Em particular, a empresa estabelecerá um pacote especial de bônus, equivalente a 10,5% dos resultados da principal divisão de semicondutores, sem limite máximo de pagamento, mas condicionado ao cumprimento de metas anuais ambiciosas de lucro operacional.
O acordo de princípio ainda precisa ser ratificado pelos funcionários sindicalizados, com uma votação que começará no sábado e prosseguirá até 28 de maio.
Porém, um influente grupo de acionistas denominado “Korea Shareholder Action Headquarters” afirmou nesta quinta-feira que algumas medidas do acordo preliminar eram ilegais, durante uma manifestação perto da residência do presidente executivo da Samsung Electronics, Lee Jae-yong.
O grupo alega que as negociações sobre os “bônus vinculados ao lucro operacional não foram objeto de uma resolução na assembleia geral de acionistas” e carecem de “validade jurídica”, segundo a legislação sul-coreana.

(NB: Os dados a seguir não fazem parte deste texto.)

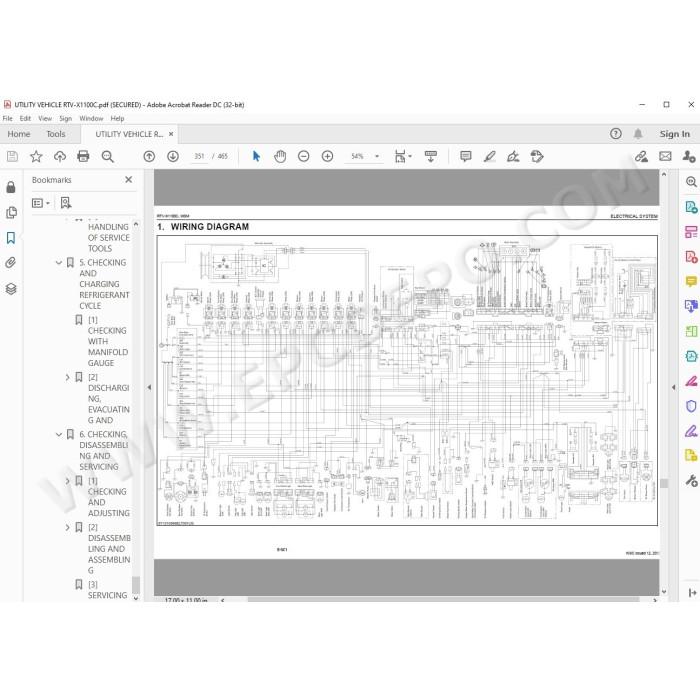Screen dimensions: 700x700
Task: Expand the '[2] DISCHARGING, EVACUATING' bookmark
Action: pyautogui.click(x=67, y=377)
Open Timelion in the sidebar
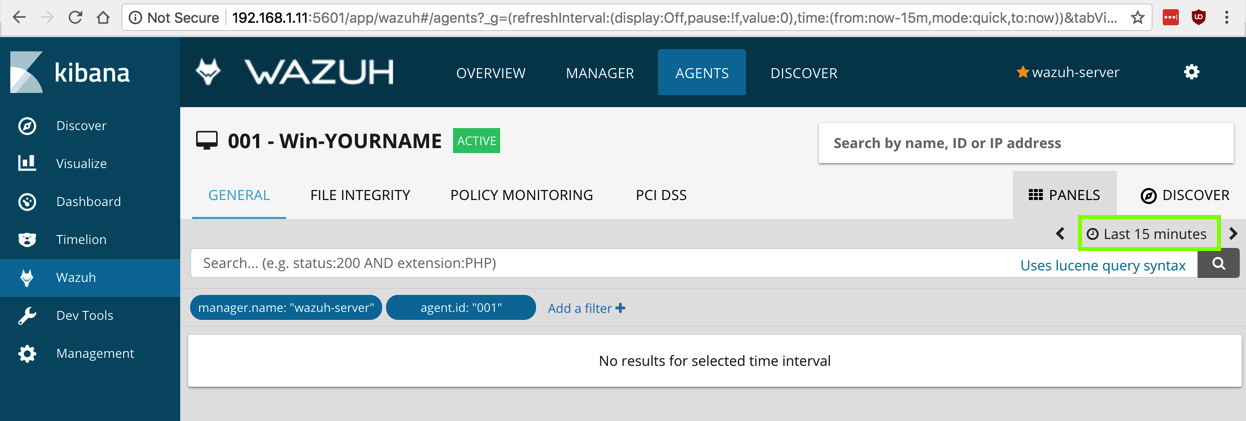The width and height of the screenshot is (1246, 421). point(80,240)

Se a Samsung Electronics e os sindicatos ratificarem o acordo “contornando” os procedimentos exigidos, o grupo alerta que recorrerá “a todos os meios legais ao seu alcance para bloquear qualquer liberação de fundos”.
Os chips de memória da Samsung estão em todos os tipos de dispositivos, de produtos eletrônicos de alto consumo até processadores de computador, e seus modelos de última geração são utilizados para ampliar os centros de dados de inteligência artificial.